In Ruby: `xs.group_by { |x| x.chars.sort.join }.values`. I wonder why Python hasn't (or has it?) a `group_by` function somewhere in the standard library (`itertools.groupby()` only groups on consecutive elements). Anyone? — tokland, Nov 18 '11 at 12:04
Also, check discussion section: https://leetcode.com/problems/group-anagrams/, people provide many interesting solutions there. — funnydman, Jul 23 '22 at 22:01
Do you actually want to *group* the list - i.e., look for only *consecutive* elements that are anagrams? Or do you want to *categorize* the elements according to their sorted form?
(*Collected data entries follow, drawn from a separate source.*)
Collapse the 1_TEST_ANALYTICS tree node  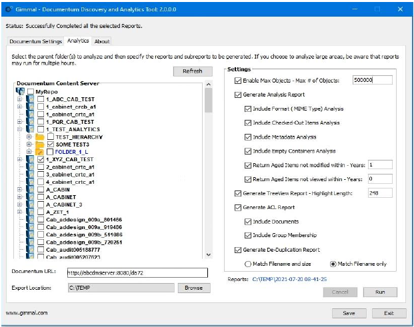coord(19,129)
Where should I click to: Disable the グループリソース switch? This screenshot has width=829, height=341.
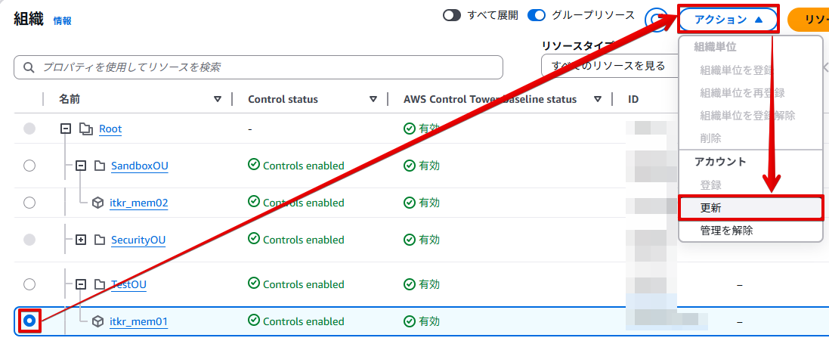pos(537,16)

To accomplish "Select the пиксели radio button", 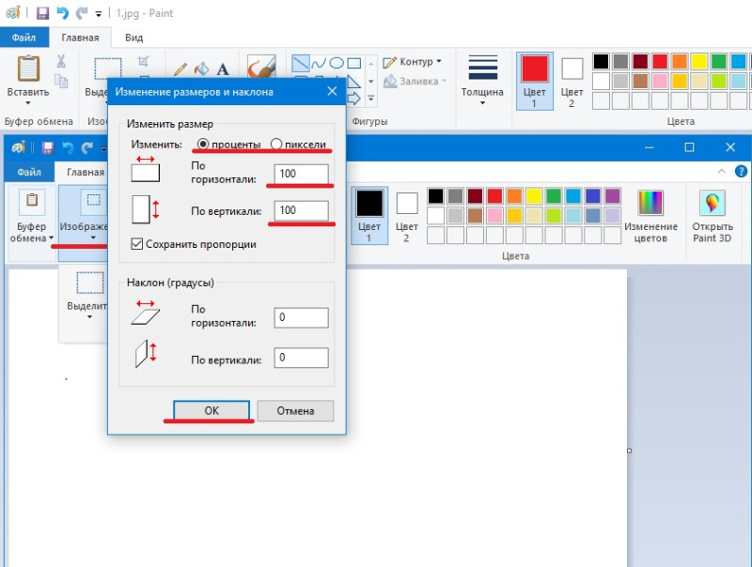I will 276,144.
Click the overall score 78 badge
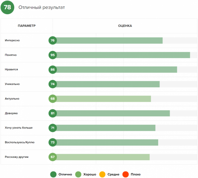 tap(7, 7)
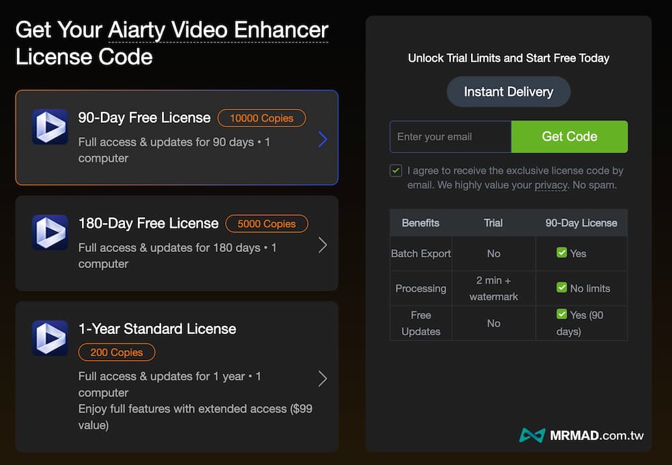Open the privacy link
672x465 pixels.
coord(551,185)
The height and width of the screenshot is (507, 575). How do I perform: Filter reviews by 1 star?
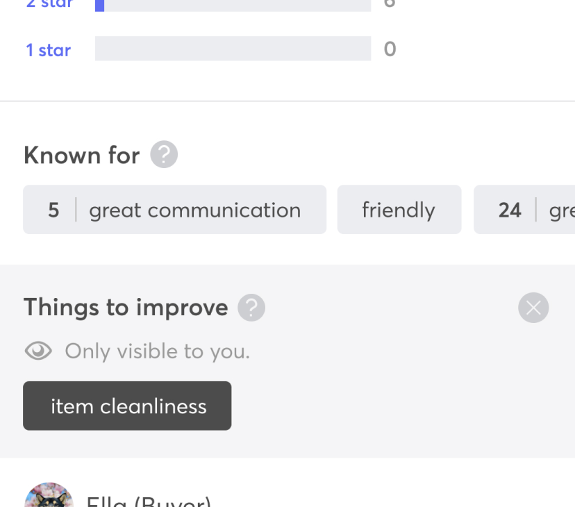[48, 50]

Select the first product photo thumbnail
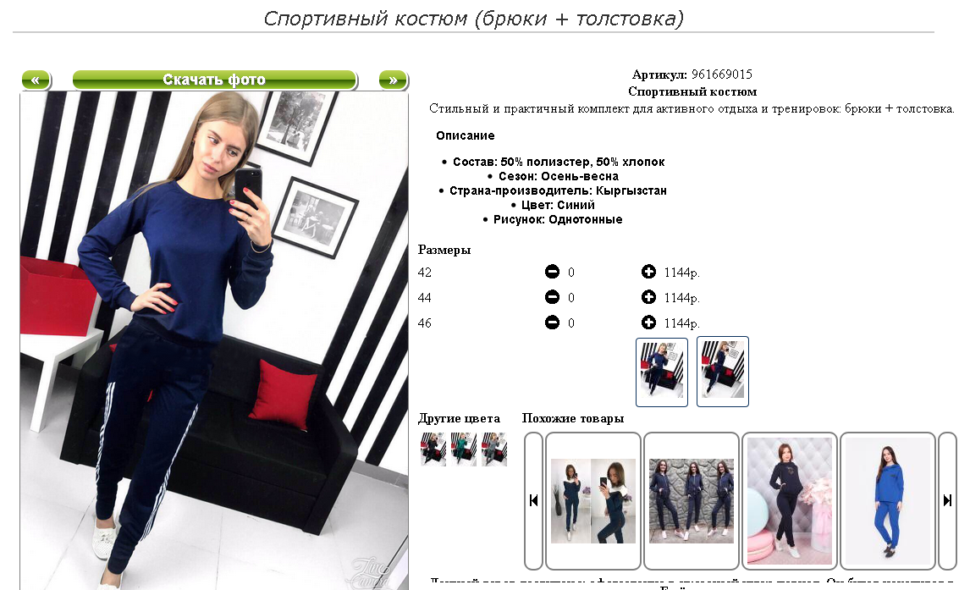662,372

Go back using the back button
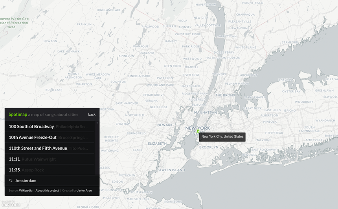pos(92,114)
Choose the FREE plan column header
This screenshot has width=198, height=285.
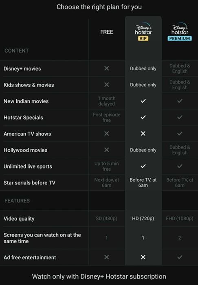coord(107,32)
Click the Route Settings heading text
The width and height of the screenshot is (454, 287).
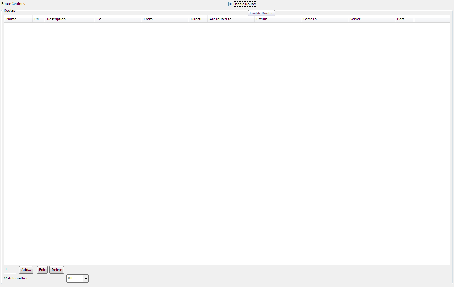click(x=13, y=4)
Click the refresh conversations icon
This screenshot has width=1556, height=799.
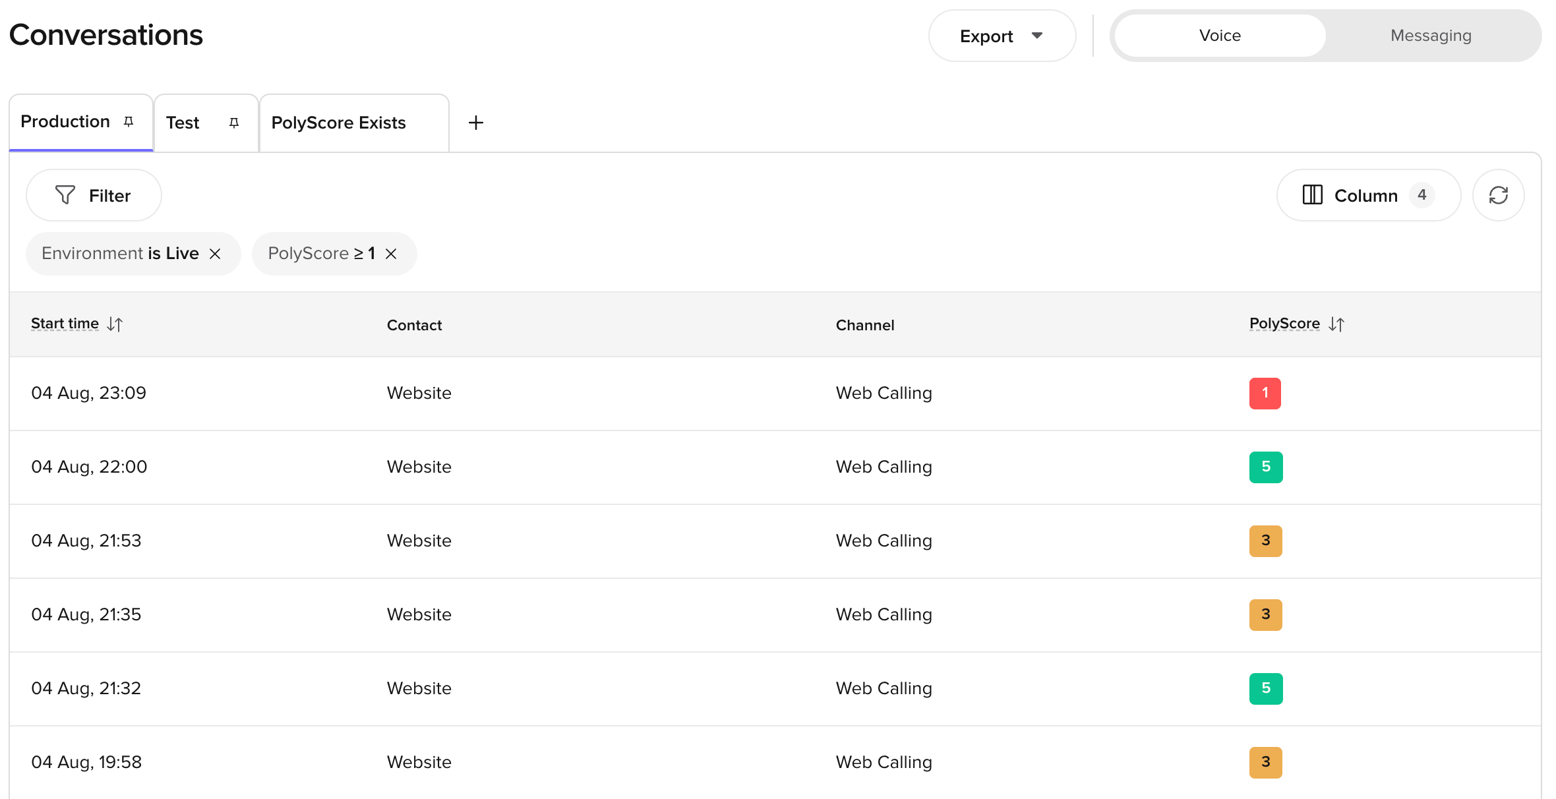[x=1498, y=195]
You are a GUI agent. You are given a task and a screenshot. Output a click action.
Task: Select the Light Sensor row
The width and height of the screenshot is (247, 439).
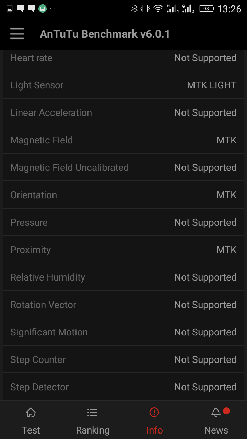pyautogui.click(x=124, y=85)
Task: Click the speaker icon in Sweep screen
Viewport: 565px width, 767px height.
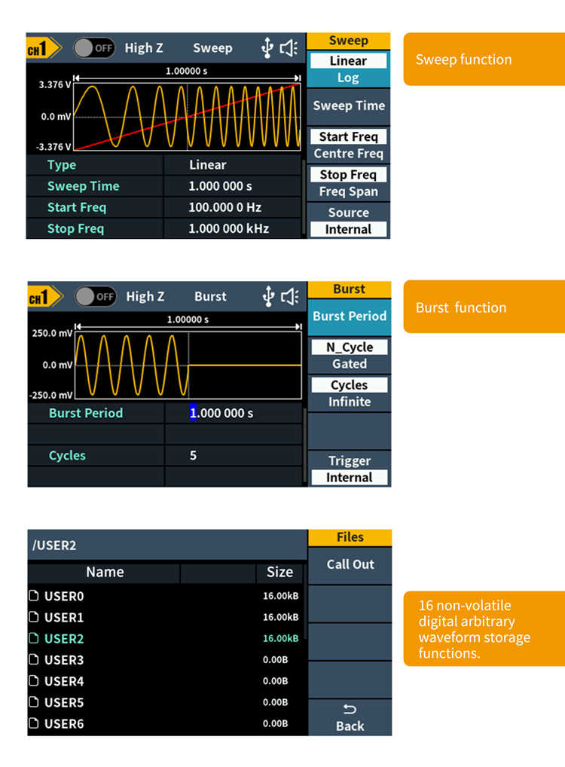Action: pos(289,47)
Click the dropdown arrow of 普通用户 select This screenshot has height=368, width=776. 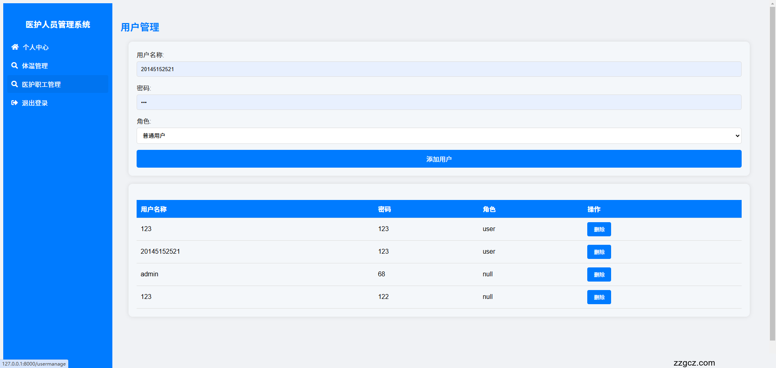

In other words - if the input is `['abc', 'def', 'cab']`, should `'abc'` and `'cab'` be grouped together? — Karl Knechtel, Aug 01 '22 at 21:45

David Webb · Accepted Answer · 2011-11-18T12:00:19.790

A readable one-line solution:

output = [list(group) for key,group in groupby(sorted(words,key=sorted),sorted)]

For example:

>>> words = ['abc', 'cab', 'cafe', 'goo', 'face']
>>> from itertools import groupby
>>> [list(group) for key,group in groupby(sorted(words,key=sorted),sorted)]
[['abc', 'cab'], ['cafe', 'face'], ['goo']]

The key thing here is to use itertools.groupby from the itertools module which will group items in a list together.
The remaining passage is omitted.